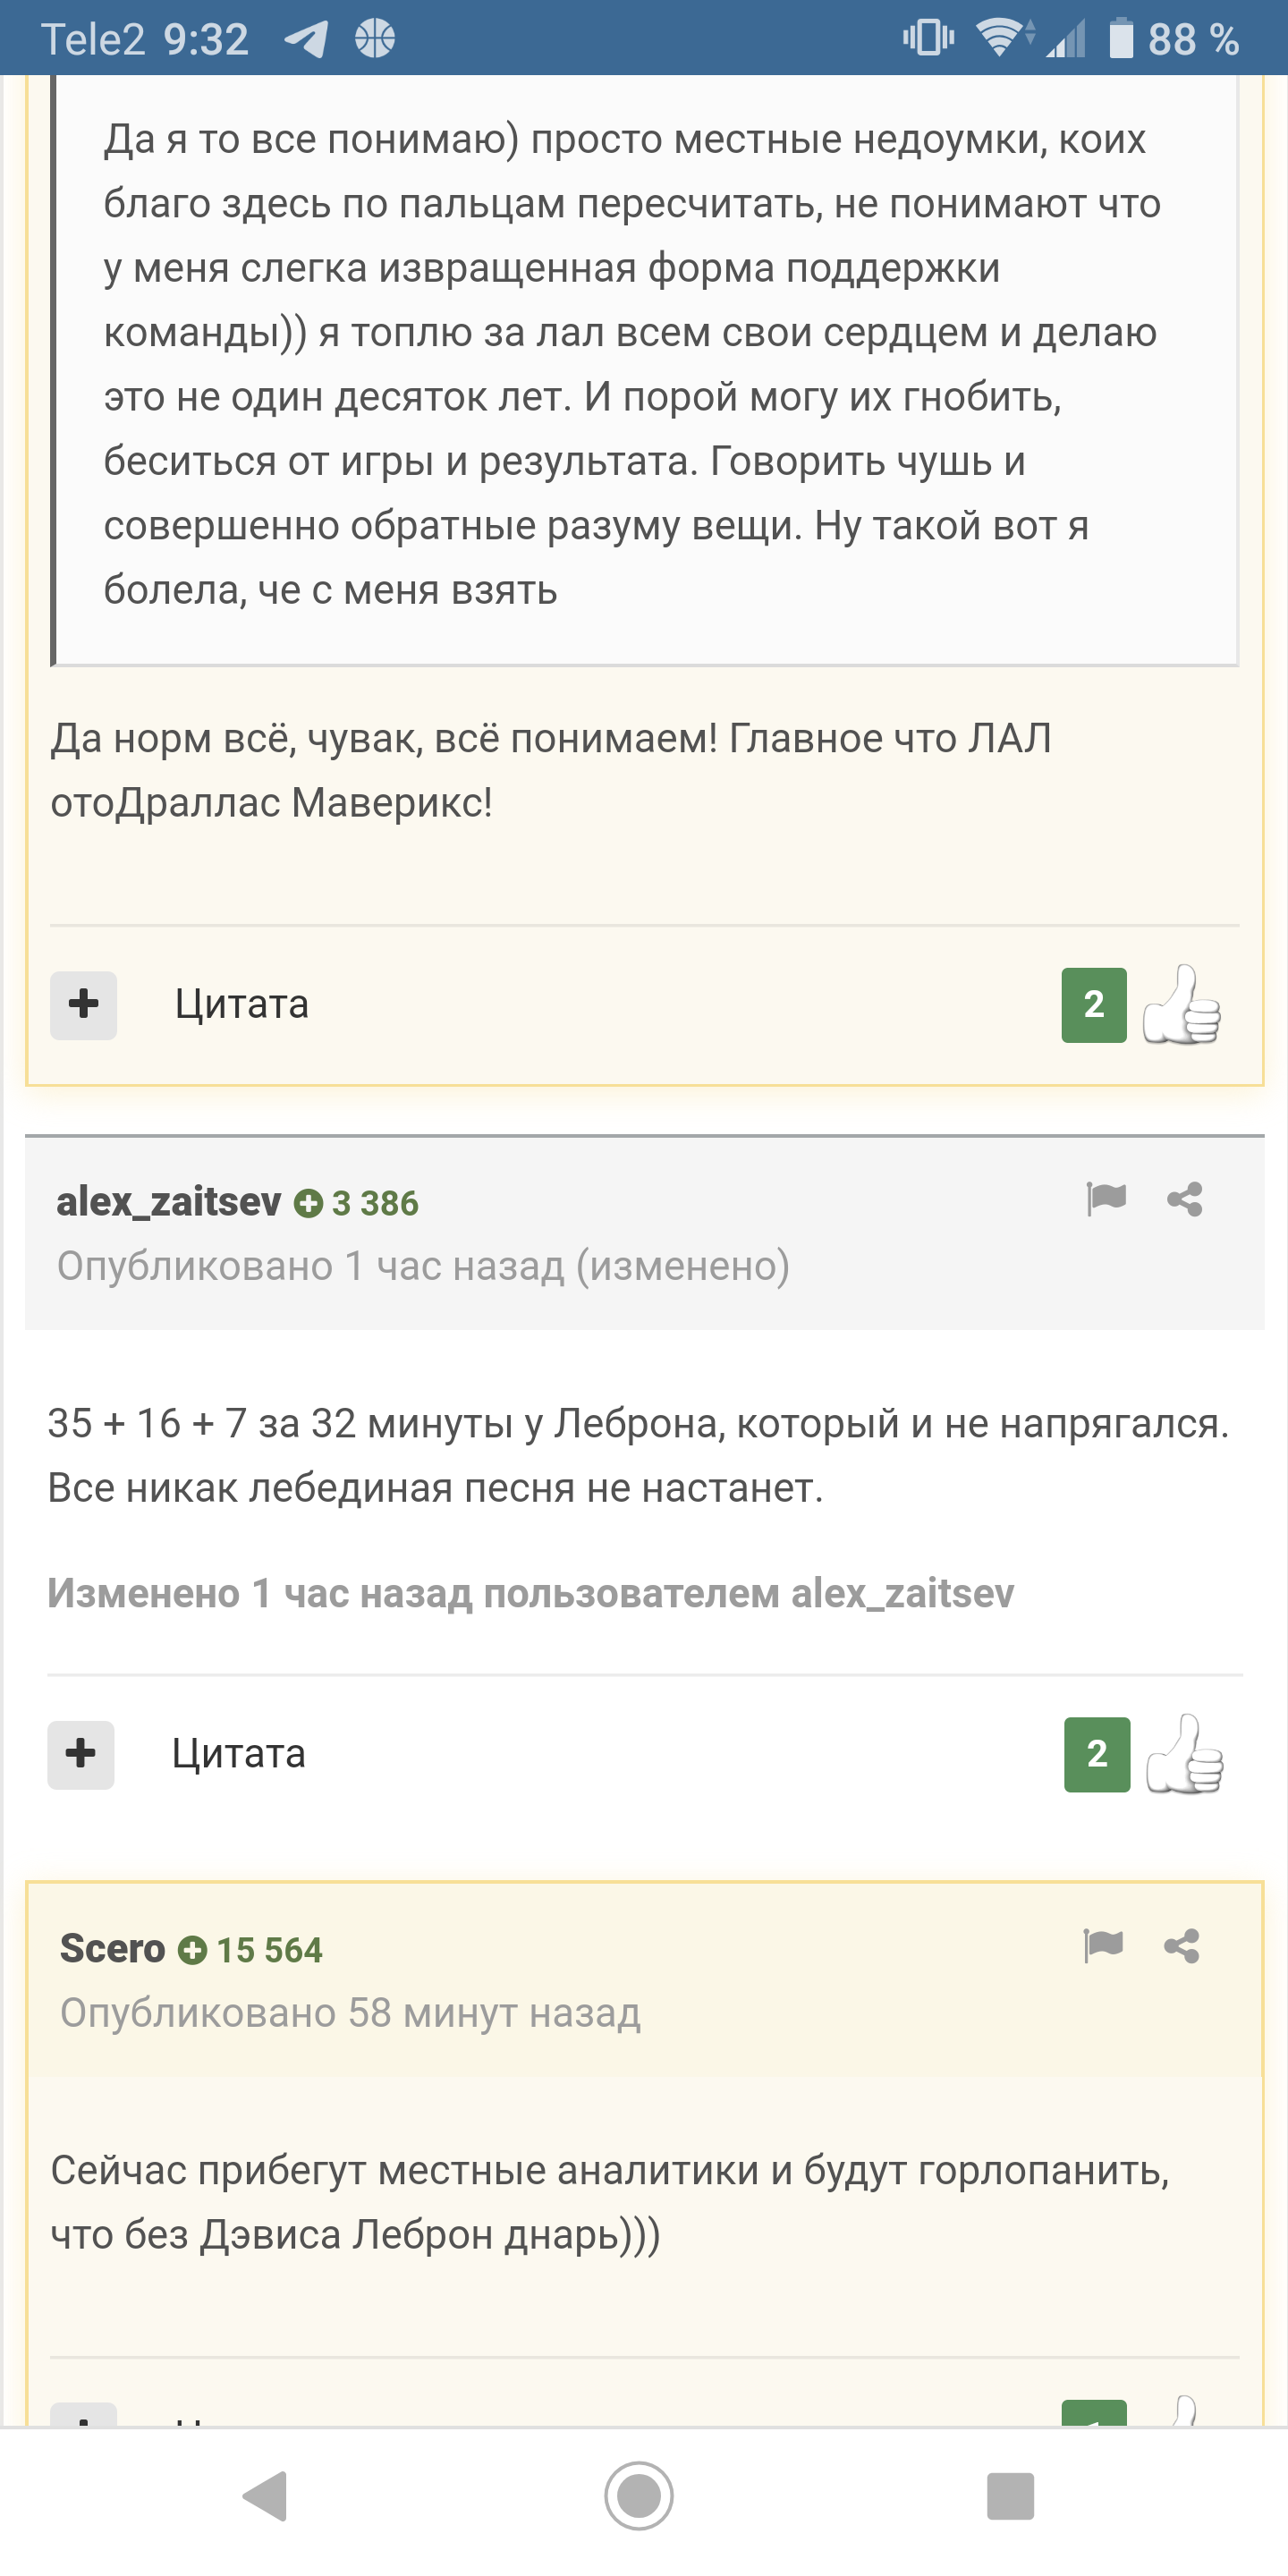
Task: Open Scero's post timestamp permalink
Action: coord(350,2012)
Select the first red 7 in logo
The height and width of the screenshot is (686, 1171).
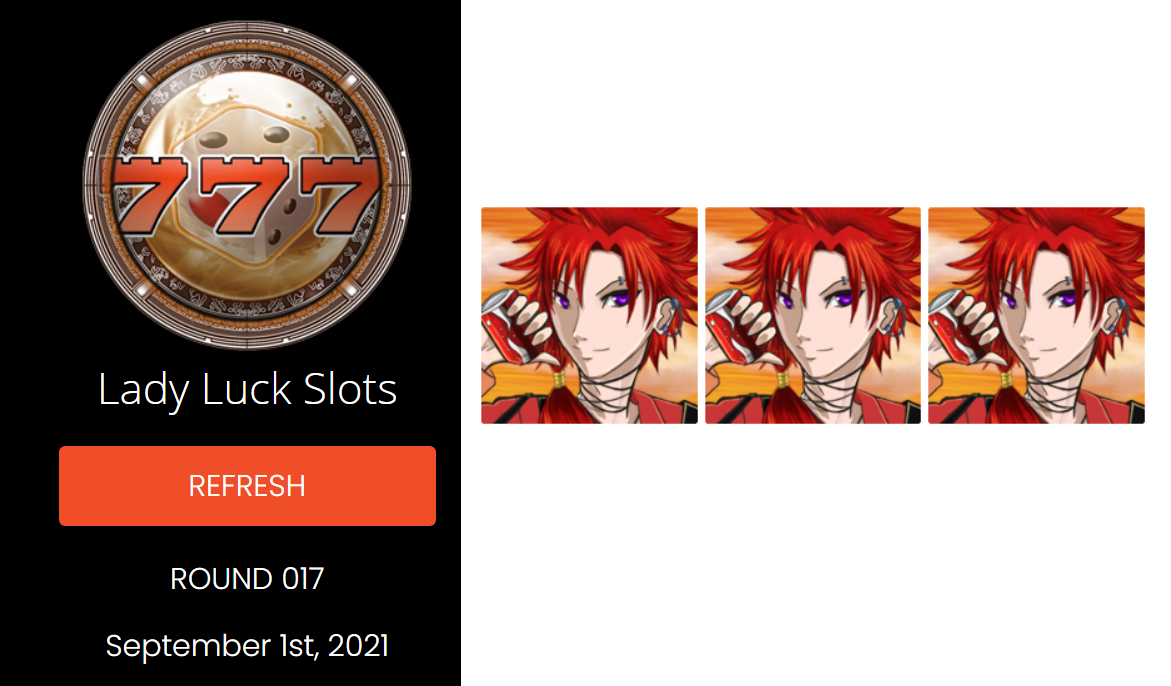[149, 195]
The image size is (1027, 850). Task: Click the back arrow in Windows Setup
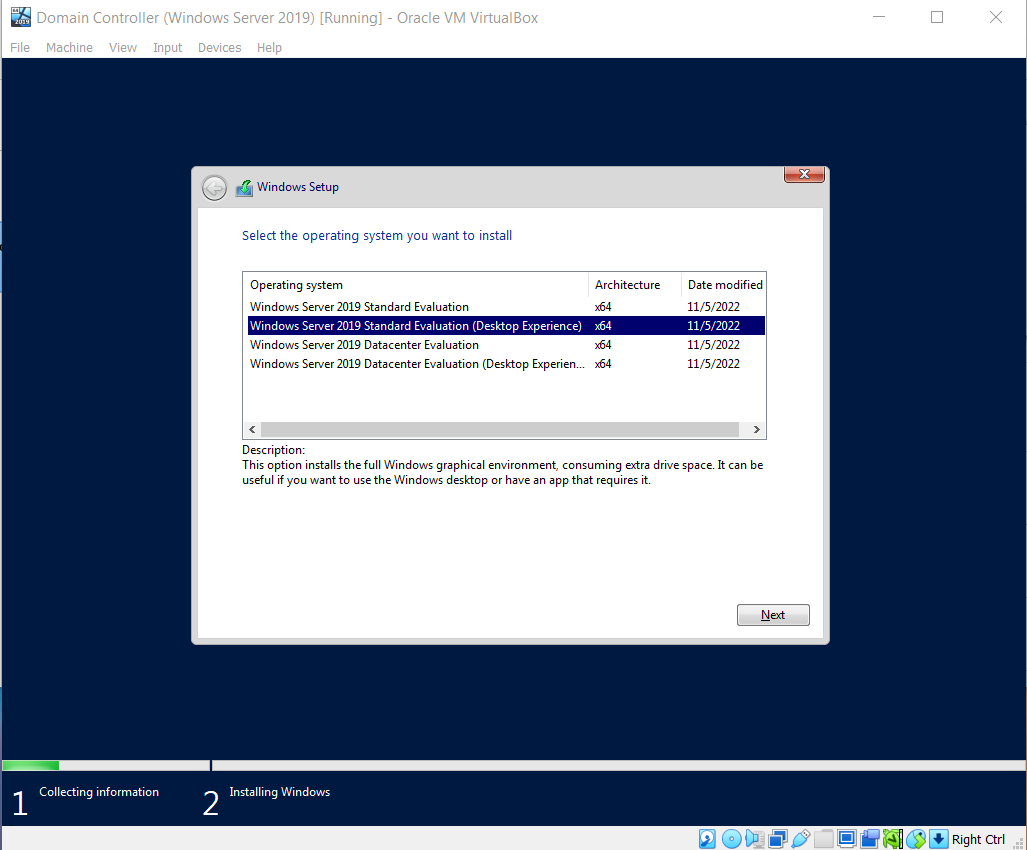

•••

■ WHAT TO WORK ON: Copy nothing but the lines from the line that contains "Select the first red 7 in logo" through the end of the listing, exactly, and keep pictures out of it.

■ REPLY:
Select the first red 7 in logo
The height and width of the screenshot is (686, 1171).
[149, 195]
The image size is (1027, 850). Task: Click the back arrow in Windows Setup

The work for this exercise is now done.